For a more detailed analysis the peak width of every event was also determined and plotted against the peak height (Fig. 6b).

Each population represents the microsphere’s size as it is directly related to the axial light loss thus increasing the peak height and width.

With the investigation of the 4 μm particle suspension the limit for this measurement setup and chip design is defined. As mentioned before, by integrating 5–10° inclined on-chip waveguides FSC measurements would be enabled, and an increase of the biochemical parameter measurement range and the sensitivity by signal correlation of two FSC waveguides is expected.

3.4 Viability bioassay

In the final section the applicability of the microsystem for clinical assays is validated. Therefore, a comparable standard viability test of T-lymphocyte cells (Jurkat cell line) was conducted by trypan blue staining. Since trypan blue is a vital dye, it does not interact with single cells unless the membrane is damaged. A dead or dying cell with a porous membrane is consequently stained blue and exhibits a higher absorption for the extinction measurements. Usually these clinical tests result in a viability count of 0.9 or higher. To obtain more significant extinction data allowing the characterization of the setup, a suspension with an increased amount of dead cells was prepared.
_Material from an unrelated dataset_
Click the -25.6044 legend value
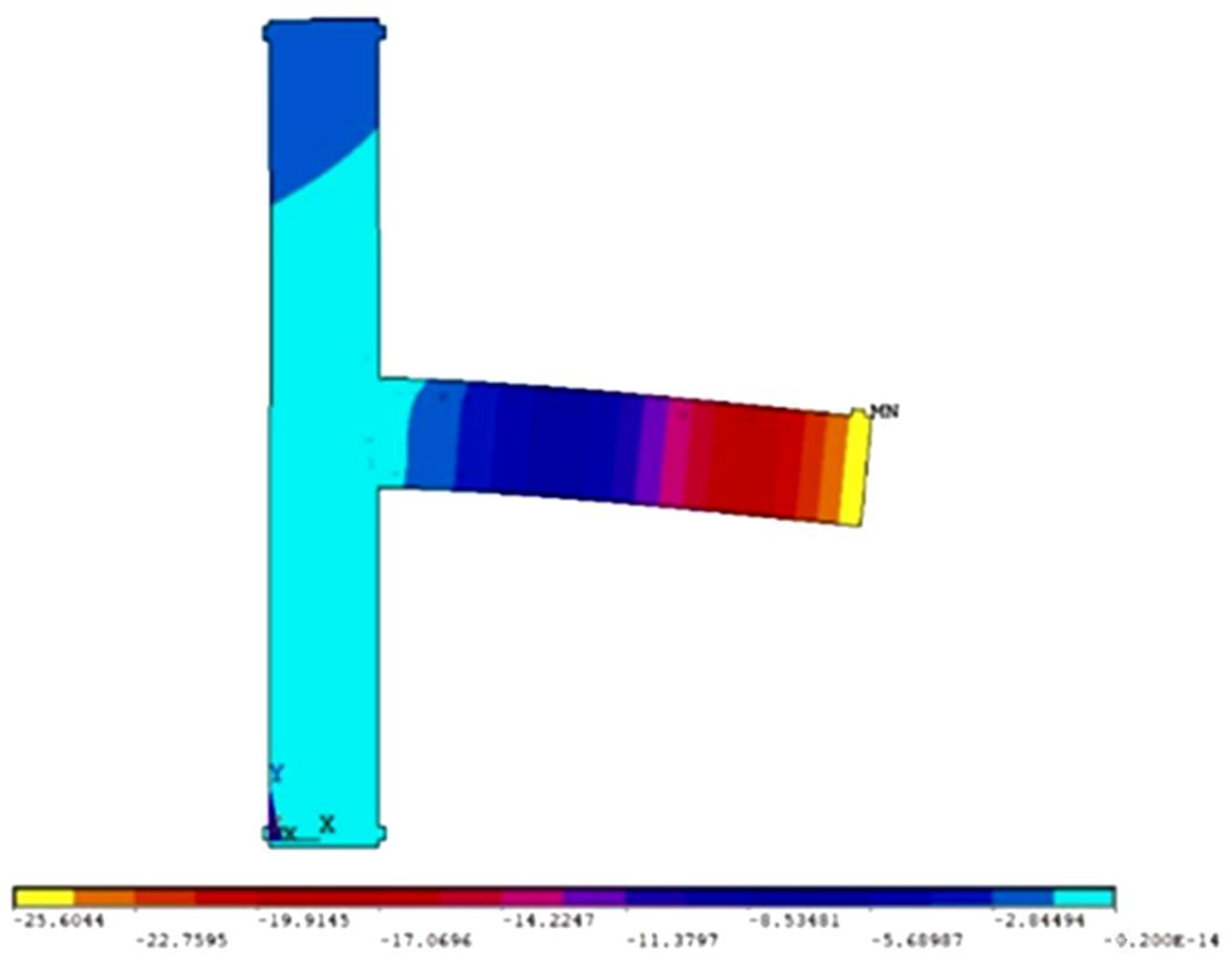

After cultivation and suspension of the cells (see Sect. 2.5) a 0.4% trypan blue solution was used to selectively color the dead cells blue. To minimize optical interferences at the fluid interfaces (sample/sheath flow) the buffer medium was also used as surrounding fluid. The cell suspension was introduced to chip under the same fluid and optical condition as the particles mentioned before. The microflow cytometric data are again displayed in a frequency histogram providing two distinguishable distributions of viable and dead cells (Fig. 7). To validate the performance of the cytometer, the viability was also measured with a hemocytometer (0.71). The measurement of the microflow cytometer (0.69) was in good agreement with the conducted standard reference viability measurement. Work is in progress to further investigate the ability of the microsystem to be applied for clinical assays.

Fig. 7
figure 7

Frequency histogram of a viability test of T-lymphocytes (Jurkat cells) by measuring the axial light loss combined with trypan blue staining. When setting the discrimination threshold to V = 0.2 V, a viability of 0.69 is obtained

4 Conclusion

A single-layer microflow cytometer based on 3D hydrodynamic focusing with integrated polymer optical elements demonstrated the capability to distinguish different sets of monodisperse polystyrene beads. The microfluidic system and all the optofluidic elements were fabricated in a single-layer photopolymer (SU-8) by standard lithography. Since the device was not capped permanently an entire wafer with over 60 devices could be completed in a single day. Each device could also be disassembled and thoroughly cleaned after every assay. The detection setup comprising off-chip standard devices like laserdiodes, multimode glass fibers, and a Si-photodetector was designed to contain low-cost equipment to facilitate simple reconfigurations for various types of assays and possible integration of those elements in future developments. Three different-sized polystyrene beads were tested by measuring the axial light loss of the incident light beam. The signal drop was evaluated by determining the peak height and width. The acquired data were statistically analyzed and allowed an excellent discrimination between the three populations. To display the bio-applicability of the presented microflow cytometer a standard viability test with T-lymphocyte cells was conducted. The frequency histogram shows two distinct distributions illustrating the great potential of this microfluidic cytometer in clinical assay automation.

These studies demonstrate the proof-of-principle capability for performing cytometric measurements on a low-cost level without compromising on the demanded sensitivity and reliability. This holds great promise for further development in terms of multiple parameter assays, cell analysis, and automated point-of-care diagnostics.